Quotas d’émission de gaz à effet de serre : annulation d’une décision d’allocation de 0 quota
CAA Bordeaux, 4 avr. 2013, n° 10BX02988 et n° 12BX01272, Société ATEMAX SUD OUEST
Par cet arrêt du 4 avril 2013, la Cour Administrative d’Appel de Bordeaux a annulé, à la requête d’une société d’équarrissage soumise au système d’échange de quotas d’émission de GES au titre de son installation de combustion d’une puissance calorifique de 20MW, la décision ministérielle lui allouant 0 quota dans le cadre du premier Plan National d’Affectation des Quotas (PNAQ 1 entre 2005 et 2007).
Pour mémoire, un quota autorise à émettre dans l’air une tonne d’équivalent-dioxyde de carbone au cours d’une période spécifiée (C. env., art. L. 229-7 al. 1).

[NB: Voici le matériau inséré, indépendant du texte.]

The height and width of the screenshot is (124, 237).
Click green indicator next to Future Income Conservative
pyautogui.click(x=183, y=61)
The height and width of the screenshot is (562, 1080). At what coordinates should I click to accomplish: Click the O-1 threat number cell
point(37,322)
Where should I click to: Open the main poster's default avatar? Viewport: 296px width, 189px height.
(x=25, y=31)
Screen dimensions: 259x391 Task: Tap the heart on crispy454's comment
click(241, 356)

Cette décision ministérielle, prise sur recours obligatoire auprès du Ministre en charge de l’environnement (D. n° 2004-832, 19 août 2004, codifié C. env., art R. 229-27), avait été opposée à la société d’équarrissage au motif que cette dernière était équipée d’une chaudière à combustion exclusivement alimentée en biomasse (graisse animale), non émettrice de gaz à effet de serre ; de sorte qu’elle ne pouvait bénéficier d’une allocation de quotas fondée alors uniquement sur les émissions historiques.
L’effort précoce de cette entreprise vertueuse pour respecter l’environnement était donc bien mal récompensé.

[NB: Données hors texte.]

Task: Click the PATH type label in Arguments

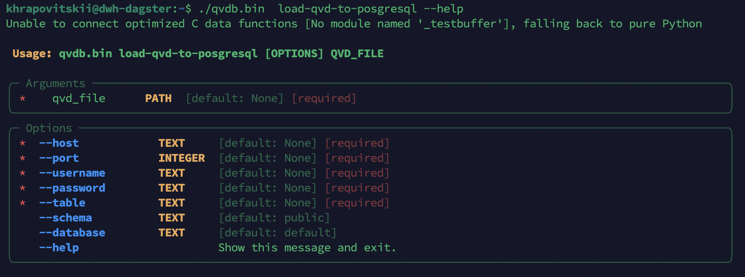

Dans les faits, la société d’équarrissage entendait démontrer que cette absence d’allocation était discriminatoire dès lors qu’elle ne lui permettait pas de modifier, d’améliorer, de maintenir ou d’entretenir son installation de combustion existante, alors que dans le même temps, d’autres entreprises concurrentes du même secteur, dont les émissions historiques étaient très importantes, bénéficiaient de l’allocation de plusieurs centaines de milliers de quotas dont la vente (en août 2006, le cours d’un quota CO2 se négocie alors à 31 €/T) leur permettrait de réaliser des investissements dans des systèmes de réduction d’émission de gaz à effet de serre, plus modernes et plus économiques.

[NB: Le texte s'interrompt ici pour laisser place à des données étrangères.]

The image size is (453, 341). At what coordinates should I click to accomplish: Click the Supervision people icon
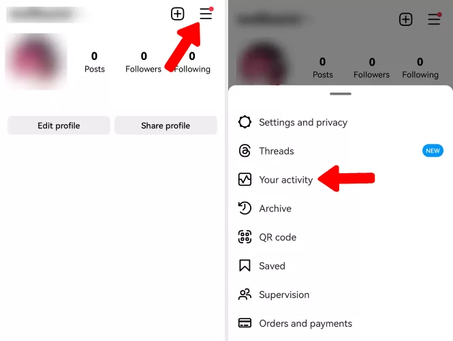[245, 295]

Elle précisait que l’Administration en avait d’ailleurs convenu en tentant de corriger cette discrimination dans le cadre de la deuxième période d’allocation (PNAQ 2 entre 2008 et 2012) pour laquelle elle avait bénéficié d’une allocation de quotas.
La Cour rappelle ici l’application, selon la Directive « quotas » (Dir. CE n° 2009/29, 23 avr. 2009, mod. Dir. n° 2003/87/CE), des articles 87 et 88 du Traité instituant la Communauté Européenne (aux termes desquelles « […]sont incompatibles avec le marché commun, dans la mesure où elles affectent les échanges entre États membres, les aides accordées par les États ou au moyen de ressources d’État sous quelque forme que ce soit qui faussent ou qui menacent de fausser la concurrence en favorisant certaines Entreprises ou certaines productions […] ») et qu’il appartient au Ministre en charge de l’environnement, conformément aux articles L. 229-5 et suivants du Code de l’environnement, « de veiller à ce que l’attribution de quotas d’émission de gaz à effet de serre n’ait pas pour effet de conduire à empêcher, restreindre ou fausser le jeu de la concurrence sur un marché, notamment en ne permettant pas à certaines entreprises de céder des quotas de d’émission s de gaz à effet de serre et en les privant ainsi des revenus issus de la vente de ces quotas», ainsi que de prendre en compte « des mesures prises [par les assujettis] à un stade précoce ».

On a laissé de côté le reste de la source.